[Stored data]
--- --- ---

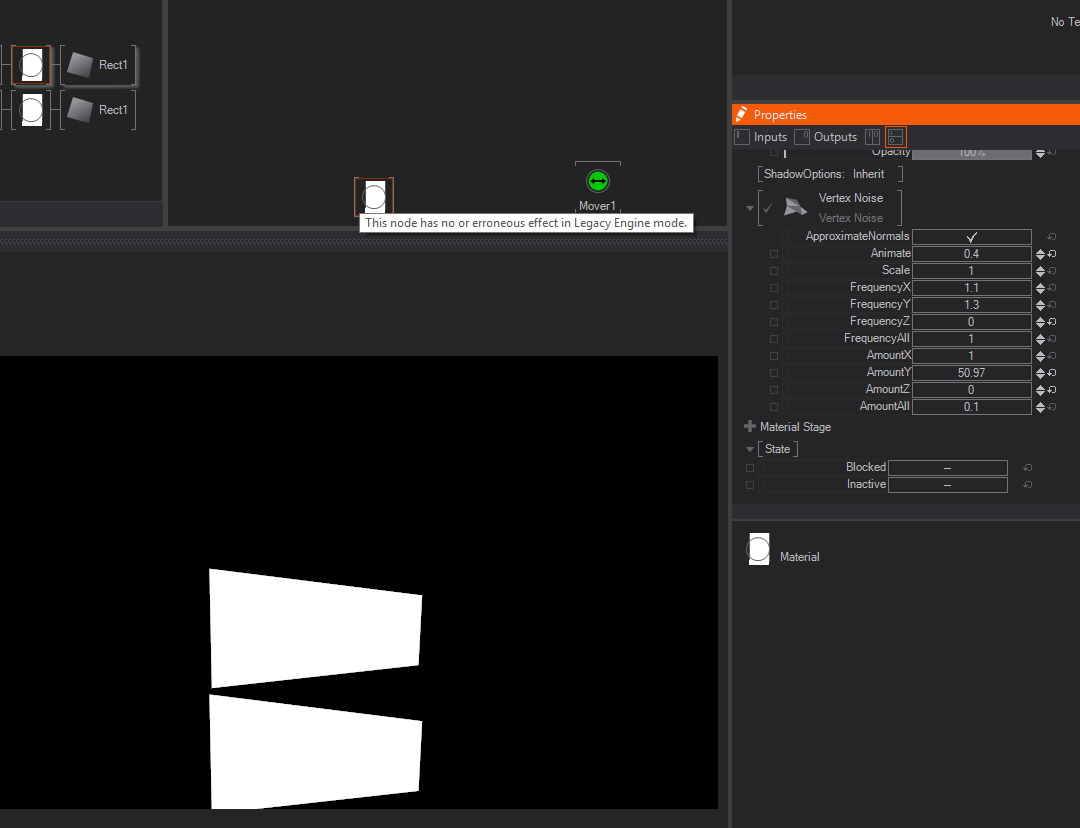Viewport: 1080px width, 828px height.
Task: Click the selected material node in upper Rect1 row
Action: (31, 66)
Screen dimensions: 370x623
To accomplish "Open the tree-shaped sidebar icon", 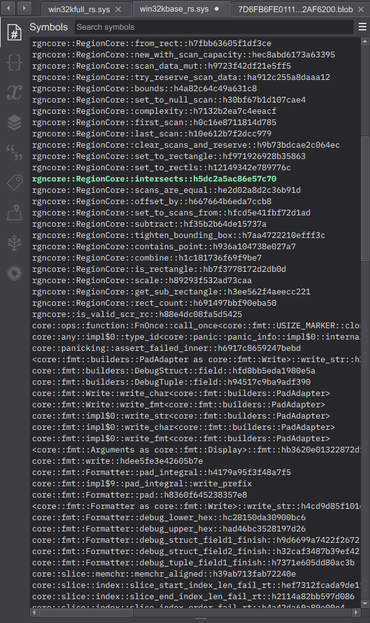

--- --- ---

• _Task directions_: Repeat exactly the lines above, from the line containing "Screen dimensions: 370x623" through the last line of the records, inclusive; omit any pictures.

• _Answer box_:
Screen dimensions: 370x623
To accomplish "Open the tree-shaped sidebar icon", 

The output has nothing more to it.